This paper proposes a novel method to suppress the CWI of the Loran-C signal. The MCA theory is used to separate the two components. The Loran-C signal has high oscillation characteristics in the time domain and thus can be used with a dictionary formed by the tunable Q-factor wavelet transform. DCT has a good sparse representation of continuous waves of a single frequency, so the sparse representation dictionary constituted by the DCT can represent the CWI. Consequently, the CWI can be suppressed by iterative optimization. Thus, we can suppress it without prior knowledge of the CWI frequencies. Moreover, our method is more efficient than traditional methods and can even suppress white noise. Therefore, we have developed a simple and effective method to remove the CWI in Loran-C signal automatically.

2. Materials and Methods

The Loran C signals are transmitted in the form of a series of pulse groups [29]. A single ideal Loran-C pulse is defined by   

$$\begin{array}{c}\hfill i\left(t\right)=\left\{\begin{array}{c}0t<{\tau }_d\\ A{\left(t-{\tau }_d\right)}^{2}exp\left[-\frac{2\left(t-{\tau }_d\right)}{65}\right]sin\left(0.2\pi t+P_C\right){\tau }_d\le t\le 65+{\tau }_d,\\ \hspace{1em}\hspace{1em}Undefinedt>65+{\tau }_d\end{array}\right.\end{array}$$

(1)

where A is the normalization constant, ${\tau }_d$ is the envelope-to-cycle difference (ECD), and Pc is the phase code parameter, which takes the value 0 for a positive phase code or $\pi$ for a negative phase code. In addition, the carrier frequency of the Loran-C signal is 100 kHz, and its envelope is defined by$A{\left(t-{\tau }_d\right)}^{2}exp\left[-\frac{2\left(t-{\tau }_d\right)}{65}\right]$. The waveform and frequency spectrum of a single pulse of a positive phase code is shown in Figure 1. As can be seen from the Figure 1, the duration of a single Loran-C pulse is 260 $\mathsf{\mu }$s, and 99% of its energy is concentrated in the 90–110 kHz band [30,31].

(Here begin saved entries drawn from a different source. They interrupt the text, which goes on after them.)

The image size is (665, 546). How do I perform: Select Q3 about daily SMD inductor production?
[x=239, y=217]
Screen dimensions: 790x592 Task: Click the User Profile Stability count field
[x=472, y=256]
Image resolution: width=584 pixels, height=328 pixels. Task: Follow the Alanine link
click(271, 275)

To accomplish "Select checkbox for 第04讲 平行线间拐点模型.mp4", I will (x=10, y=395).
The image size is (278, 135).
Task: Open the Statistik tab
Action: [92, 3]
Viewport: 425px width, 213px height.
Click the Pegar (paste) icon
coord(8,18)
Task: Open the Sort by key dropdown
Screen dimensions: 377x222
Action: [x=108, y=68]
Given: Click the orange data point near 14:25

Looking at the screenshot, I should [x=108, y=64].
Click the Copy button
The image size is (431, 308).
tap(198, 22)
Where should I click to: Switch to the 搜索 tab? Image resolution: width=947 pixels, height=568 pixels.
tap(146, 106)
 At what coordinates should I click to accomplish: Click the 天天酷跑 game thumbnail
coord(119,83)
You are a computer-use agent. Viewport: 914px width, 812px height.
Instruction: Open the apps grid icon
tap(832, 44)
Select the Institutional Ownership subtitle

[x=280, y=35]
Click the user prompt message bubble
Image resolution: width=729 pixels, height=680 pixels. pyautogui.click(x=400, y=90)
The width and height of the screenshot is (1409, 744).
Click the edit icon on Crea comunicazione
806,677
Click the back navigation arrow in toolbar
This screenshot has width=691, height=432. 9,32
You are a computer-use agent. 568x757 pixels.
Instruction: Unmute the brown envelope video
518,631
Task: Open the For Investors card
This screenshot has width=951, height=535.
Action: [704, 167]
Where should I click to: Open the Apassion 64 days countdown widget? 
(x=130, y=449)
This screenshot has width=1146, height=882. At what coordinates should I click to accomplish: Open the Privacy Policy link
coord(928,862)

2.1. Signal and Interference Separation Model

The Loran-C signal received by the receiver can be expressed by

$$s=s_g+s_s+s_c+n,$$

(2)

where $s_g$ stands for groundwave, $s_s$ for skywaves, and $s_c$ for the CWI and n for noise. Figure 2 shows the propagation of the skywave and groundwave. Groundwaves propagate parallel to the earth’s surface, while skywaves travel upward and reflect through the ionosphere. The skywave time delay is generally between 35 $\mathsf{\mu }$s and 200 $\mathsf{\mu }$s, so the groundwave in the latter part of the Loran-C received signal will overlap with the skywaves. Moreover, skywaves and groundwaves differ only in amplitude and time of arrival. For this reason, the skywaves and the groundwaves can be regarded as one component. Thus, the received Loran-C signal can also be represented by

$$s=s_l+s_c+n,$$

(3)

where $s_l$ stands for groundwave and skywaves, $s_c$ for CWI, and n for noise. Morphological component analysis (MCA) can successfully separate the two components by choosing the appropriate sparse representation dictionaries that represent the different components of the signal, respectively. The selection of sparse representation dictionaries is closely related to the morphological characteristics of signal components. Since the morphological characteristics of $s_l$ and $s_c$ are different, the conditions for suppressing CWI in the signal received by the Loran-C receiver are consistent with the MCA method. The separation can be achieved by solving the constraint minimization problem:

$$\begin{array}{c}\hfill \left\{x_l^{opt},x_c^{opt}\right\}=\underset{\left\{x_l,x_c\right\}}{arg\min }{∥x_l∥}_1+{∥x_c∥}_{1}s.t.{∥s-{\Phi }_l{x}_l-{\Phi }_c{x}_c∥}_2^2\le \epsilon ,\end{array}$$

(4)

where ${\Phi }_l$ and ${\Phi }_c$ are sparse representation dictionaries that can only sparsely represent skywave and groundwave component $s_l$ and CWI component $s_c$, respectively. $x_l$ and $x_c$ are the sparse coefficients representing $s_l$ and $s_c$. $\epsilon$ is the error threshold of the signal reconstruction. The successful separation of the two components of the signal depends on the choice of the dictionaries. The dictionaries should be able to sparsely represent the corresponding signal component and not sparsely represent the other component. For an appropriate Lagrange multiplier, the problem can become unconstrained:

$$\begin{array}{c}\hfill \left\{x_l^{opt},x_c^{opt}\right\}=\underset{\left\{x_l,x_c\right\}}{arg\min }\frac{1}{2}{∥s-{\Phi }_l{x}_l-{\Phi }_c{x}_c∥}_2^2+\lambda ({∥x_l∥}_1+{∥x_c∥}_1).\end{array}$$

(5)

The above optimization objective problem can be solved by the algorithm based on the block-coordinate-relaxation (BCR) method [32]. In Algorithm 1, ${\Phi }_c^{*}$ and ${\Phi }_l^{*}$ are the forward transformations of ${\Phi }_c$ and ${\Phi }_l$. We can obtain the Loran-C signal component with suppressed CWI through the algorithm. The two specific dictionary selections and details will be described in the following sections.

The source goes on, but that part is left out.